Question

the definite integral of ln(1+t^2) from (sqrt(1-x) to 0)

Answer 1

\[\large \int\limits_{\sqrt{1-x}}^{0}\ln(1+t^2)dt\]integration by parts. \[\large{u= \ln(1+t^2)\quad\quad\quad dv= dt \\du =\frac{2t}{1+ t^2}dt\quad\quad\quad v=t}\]\[\large t \ln(1+t^2)-\int\limits t*(\frac{2t}{1+t^2})dt\]evaluate integral first. \[\large -\int\limits \frac{2t^2}{1+t^2}dt =- 2 \int\limits \frac{t^2}{1+t^2}dt\]Use long division to break down the stuff inside the integral.
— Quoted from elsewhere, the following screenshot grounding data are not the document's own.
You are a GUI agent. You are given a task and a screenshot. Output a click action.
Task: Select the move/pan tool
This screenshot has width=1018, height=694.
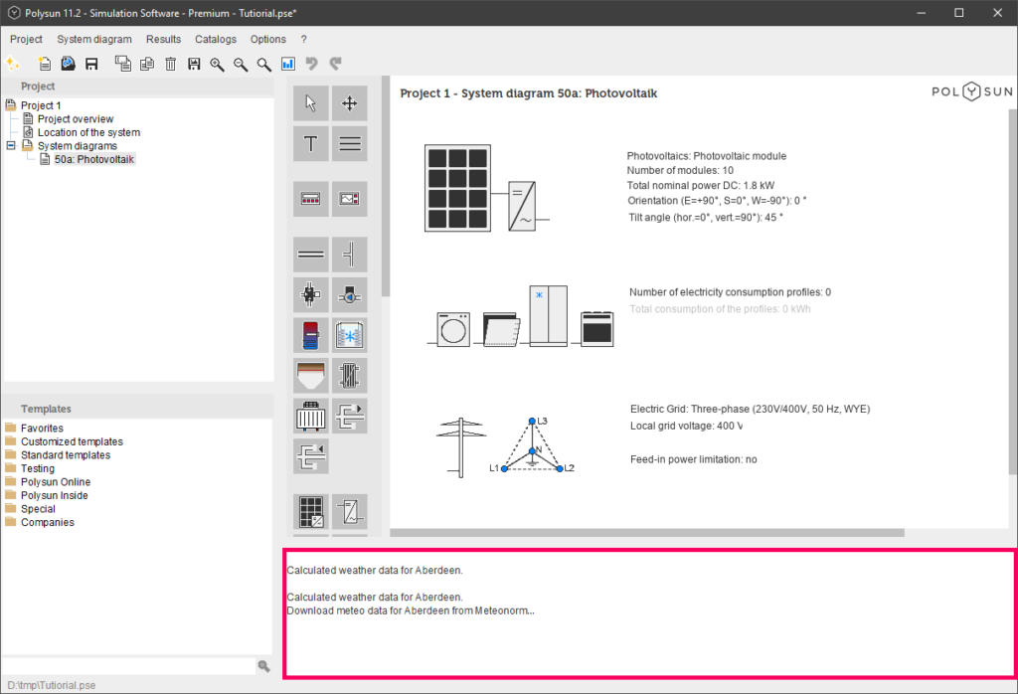349,103
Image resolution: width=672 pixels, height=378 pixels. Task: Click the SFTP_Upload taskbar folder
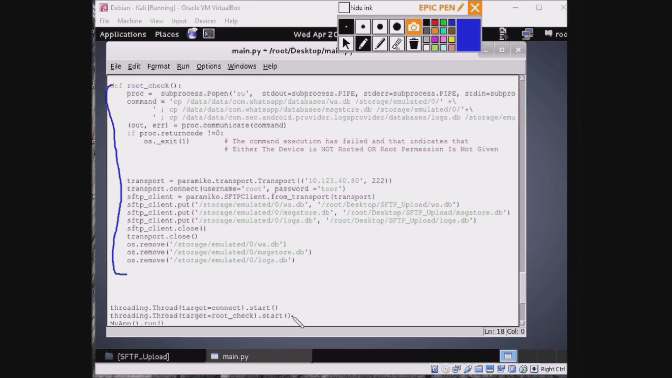143,356
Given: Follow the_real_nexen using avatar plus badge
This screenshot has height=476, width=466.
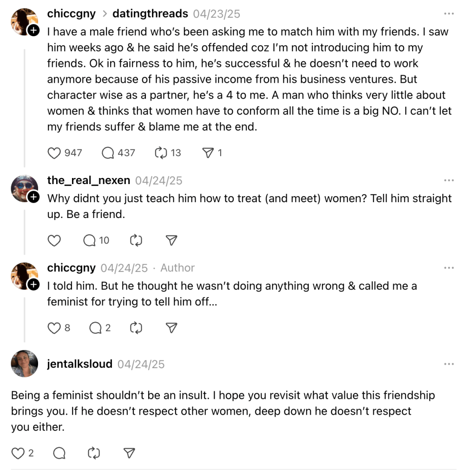Looking at the screenshot, I should 33,197.
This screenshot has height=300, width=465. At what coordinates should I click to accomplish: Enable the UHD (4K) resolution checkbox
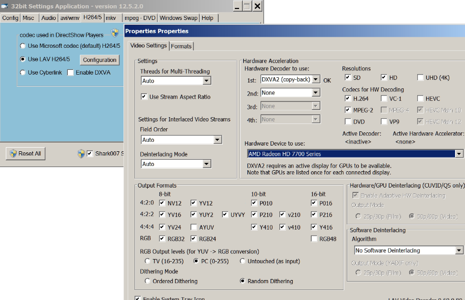click(420, 78)
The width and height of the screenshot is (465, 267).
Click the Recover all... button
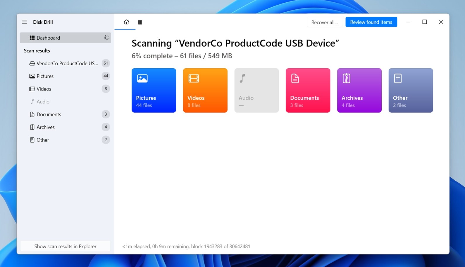324,22
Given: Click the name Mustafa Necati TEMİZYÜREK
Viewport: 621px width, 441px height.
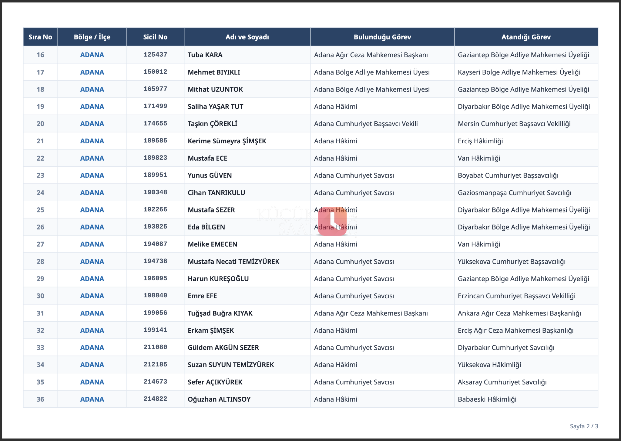Looking at the screenshot, I should [x=233, y=262].
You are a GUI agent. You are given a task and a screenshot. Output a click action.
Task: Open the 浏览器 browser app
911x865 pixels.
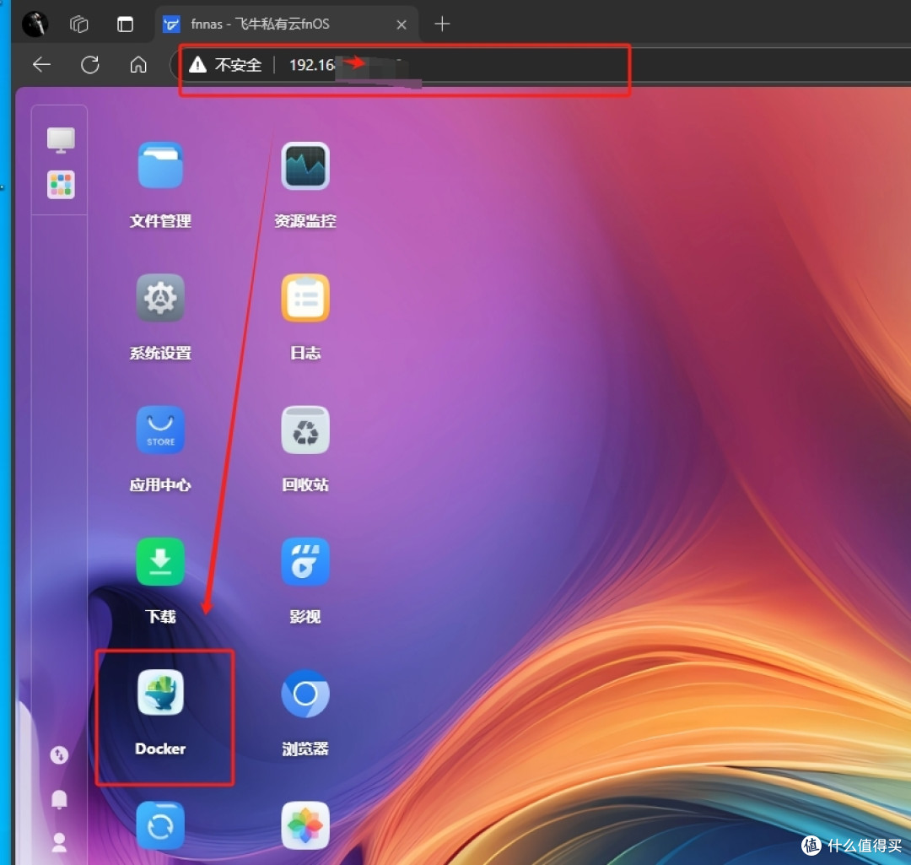(305, 694)
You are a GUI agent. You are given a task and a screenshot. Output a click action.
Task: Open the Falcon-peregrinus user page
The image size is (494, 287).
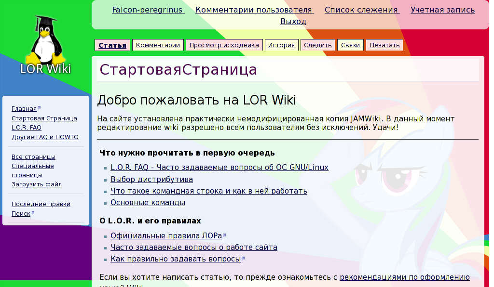(x=148, y=9)
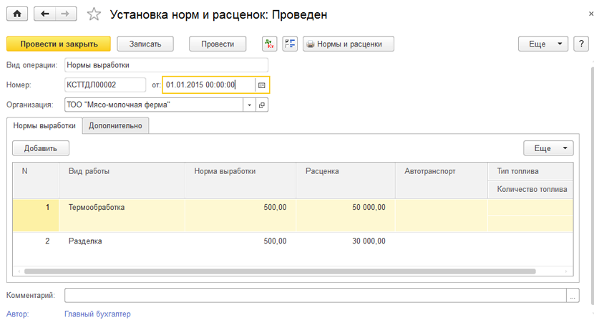Open organization record with the open-form icon
This screenshot has height=323, width=594.
(262, 105)
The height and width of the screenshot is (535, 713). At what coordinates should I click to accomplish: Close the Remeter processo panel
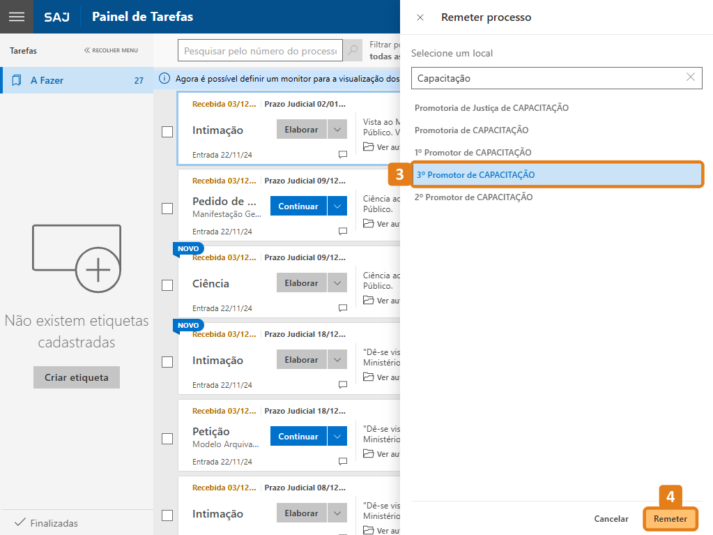coord(420,17)
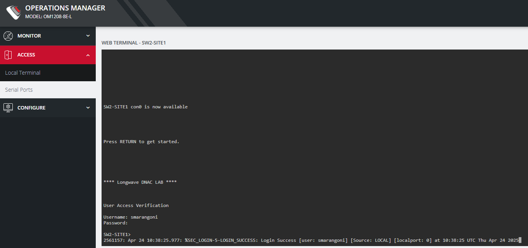Select the MONITOR sidebar heading
Image resolution: width=528 pixels, height=248 pixels.
[x=30, y=36]
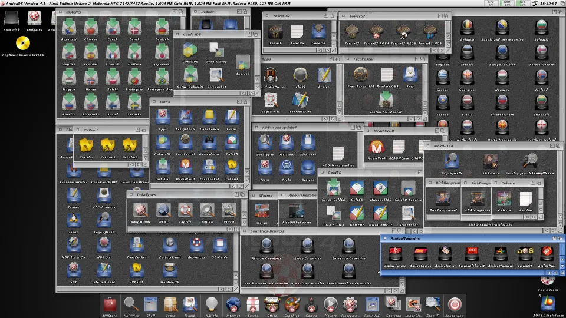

As shown here. http://www.sketchtoy.com/37477197 \[\large -2 \int\limits (1-\frac{1}{1+t^2})dt\]\[\large -2 \ [\int\limits\limits dt - \int\limits\limits (\frac{1}{1+t^2})dt ]=-2t +2\tan^{-1}(t) \] Combine it with the other part \[\large t \ln(1+t^2)-[-2t+2\tan^{-1}(t)]\]\[\huge t \ln(1+t^2)+2t-2\tan^{-1}(t)]_{\sqrt{1-x}}^{0}\]\[\large 0 - [\sqrt{1-x}* \ln(2-x)+2\sqrt{1-x}-2\tan^{-1}(\sqrt{1-x})]\]\[\large -\sqrt{1-x}* \ln(2-x-2\sqrt{1-x}+2\tan^{-1}(\sqrt{1-x})\]

Answer 2

@Jhannybean avoid using \(*\) in place of \(\cdot\), \(\times\), or just implicitly signifying multiplication like $$-\sqrt{1-x}\log\left(2-x-2\sqrt{1-x}+2\arctan\sqrt{1-x}\right)$$

Answer 3

\(*\) is used to denote an operation called convolution often.

Answer 4

idk howto do the dot!!!! :(

Answer 5

It's so frustrating ~.~

Answer 6

$$\cdot=\text{\cdot}$$

Answer 7

Thanks :D haha. That made my life a whole lot easier....\[ \bf \cdots \ \text{winning!!} \cdots\]